▸ **Required action**:
An exact copy of the listing is required, with its pictures removed.

──────── Dataset records ────────

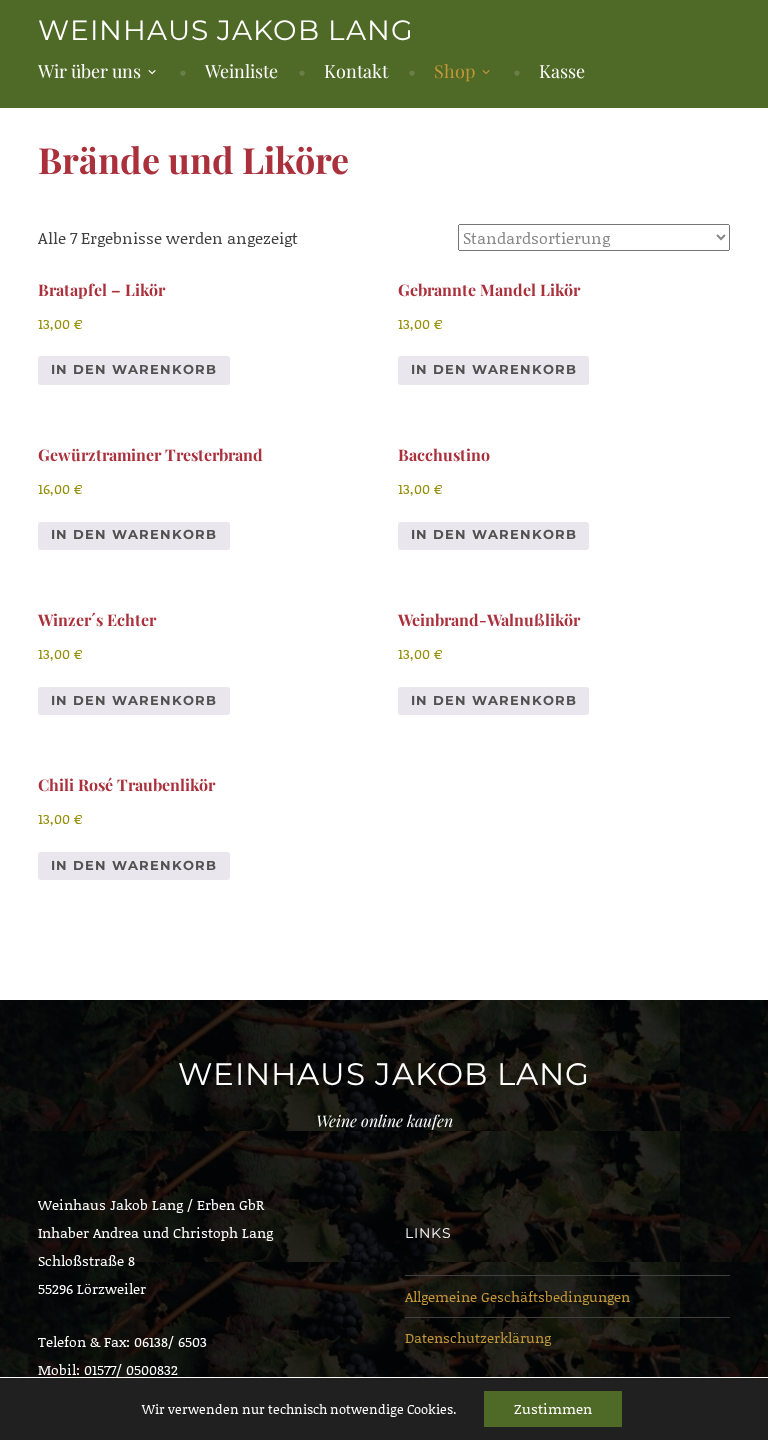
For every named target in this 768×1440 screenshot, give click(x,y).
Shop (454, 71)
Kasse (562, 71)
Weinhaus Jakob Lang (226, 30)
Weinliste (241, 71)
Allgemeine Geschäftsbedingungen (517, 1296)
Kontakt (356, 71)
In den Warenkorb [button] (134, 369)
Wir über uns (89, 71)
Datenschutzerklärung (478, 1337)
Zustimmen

────────

▸ **Exercise result**:
For every named target in this 768×1440 screenshot, give click(x,y).
Shop (454, 71)
Kasse (562, 71)
Weinhaus Jakob Lang (226, 30)
Weinliste (241, 71)
Allgemeine Geschäftsbedingungen (517, 1296)
Kontakt (356, 71)
In den Warenkorb [button] (134, 369)
Wir über uns (89, 71)
Datenschutzerklärung (478, 1337)
Zustimmen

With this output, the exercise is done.